The report, by the Institut Montaigne, a leading independent research group in Paris, found that academics constitute a much larger percentage of French émigrés to the United States today than 30 years ago. According to the report, between 1971 and 1980, academics represented just 8 percent of the departing population; between 1996 and 2006, they represented 27 percent of the departing population.“The acceleration of French scientific emigration to the United States is recent and worrisome,” said the report, called “Gone for good? The expatriates of French higher education in the United States.”
… The number of French scientists who leave France for the United States remains limited, but the exodus of the country’s most talented scientists could hurt the economy, the report suggested.
“Those who leave France are the best, the most prolific and the best integrated on an international scale,” said the report, which surveyed about a hundred French researchers and professors who studied in France’s top universities and elite schools like the École Normale Supérieure and the École Polytechnique.

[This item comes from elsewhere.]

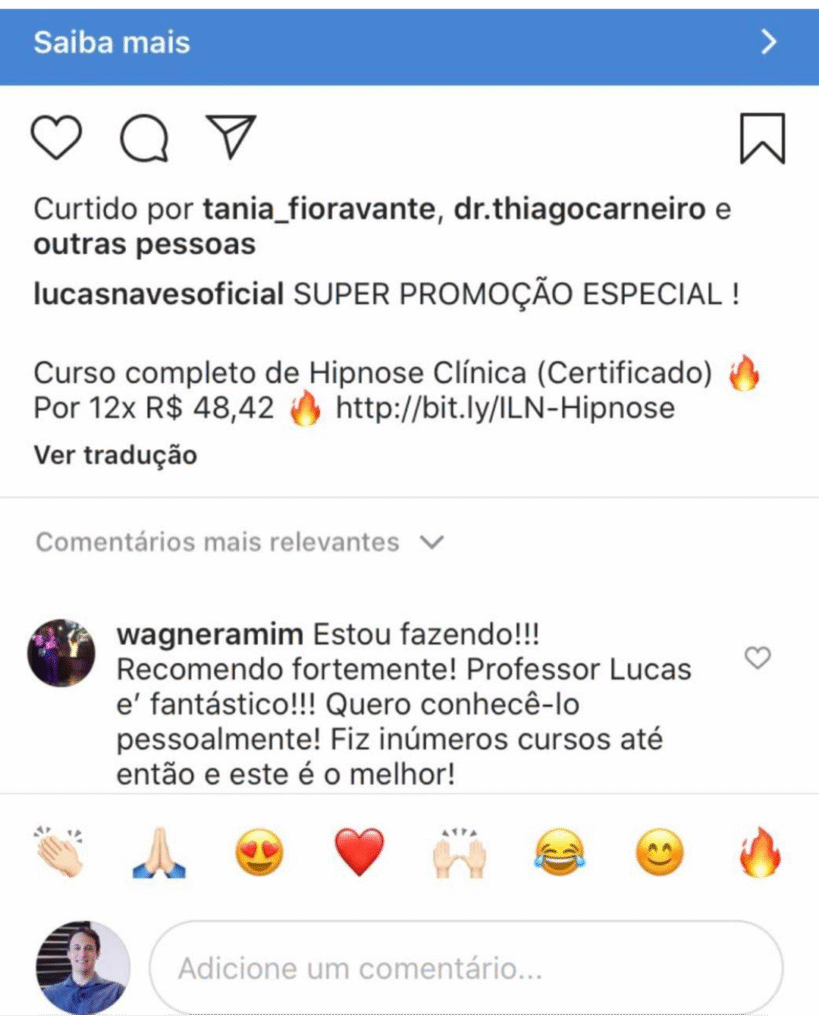
Task: Insert red heart emoji
Action: click(x=359, y=852)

… “The notion of competition, the acceptance of competition is more in harmony with the American culture than the French and Latin one,” … said Gérard Karsenty, a professor of genetics and and development at Columbia University in New York.

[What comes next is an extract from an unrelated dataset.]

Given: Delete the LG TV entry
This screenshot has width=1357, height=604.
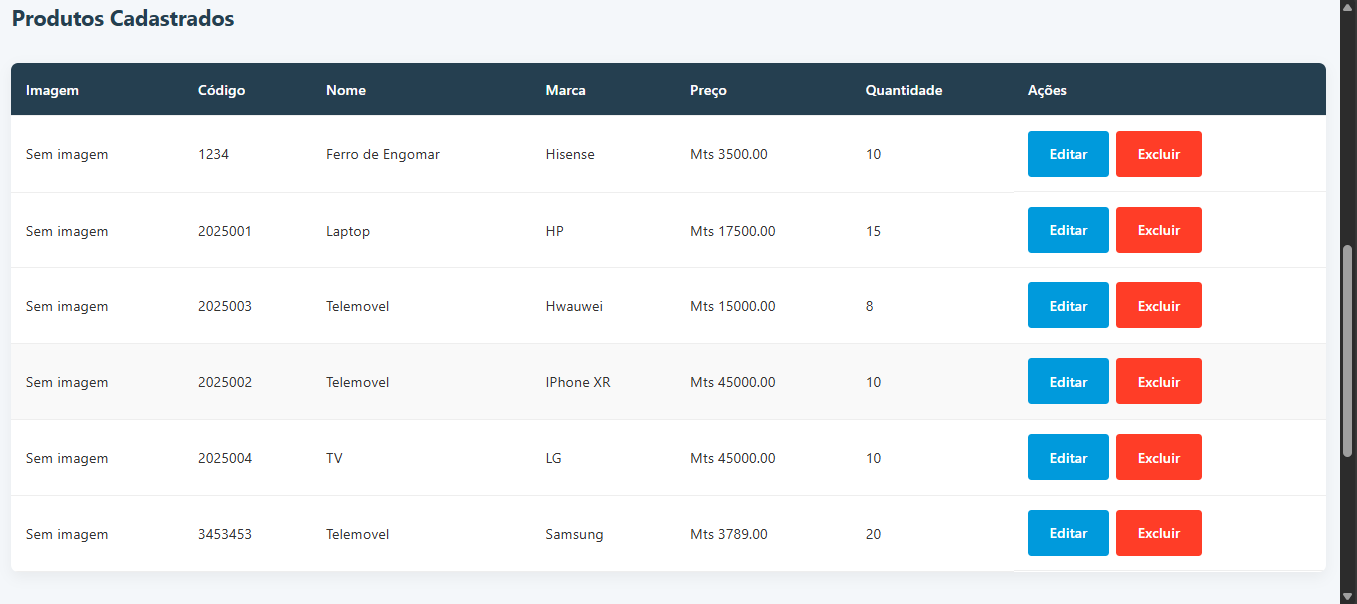Looking at the screenshot, I should coord(1158,457).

… The brain drain in French academia has been observed in other arenas, as well. The field of musical composition, for example has been hurt by the trend, and composers are few, training offers scarce and jobs rare. “We are in the process of killing contemporary music in France,” said an unidentified composer cited in the report.
Today, many French academics working in the United States say their choice to leave their country was largely motivated by an American system “where universities are larger, richer and more flexible than in France,” said … Thomas Philippon, a French economist who began teaching finance at New York University Stern School of Business in 2003.

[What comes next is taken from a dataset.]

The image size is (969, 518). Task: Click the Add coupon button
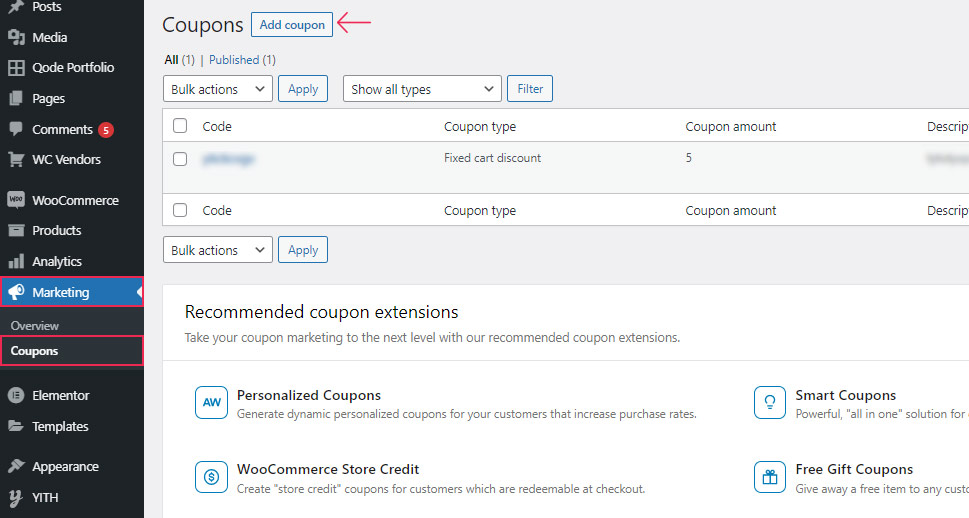tap(292, 24)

… Upon moving to France after nine years in the United States, [said Rava da Silveira, a physicist who teaches neuroscience at the École Normale Supérieure and collaborates with researchers at Princeton, Harvard, and Stanford], his salary was cut by about two-thirds.
Like many other researchers, he agreed that the rigidity of the French higher education system and a lack of financing, infrastructure and administrative help have prevented France’s scientific talents from reaching their full potential in France.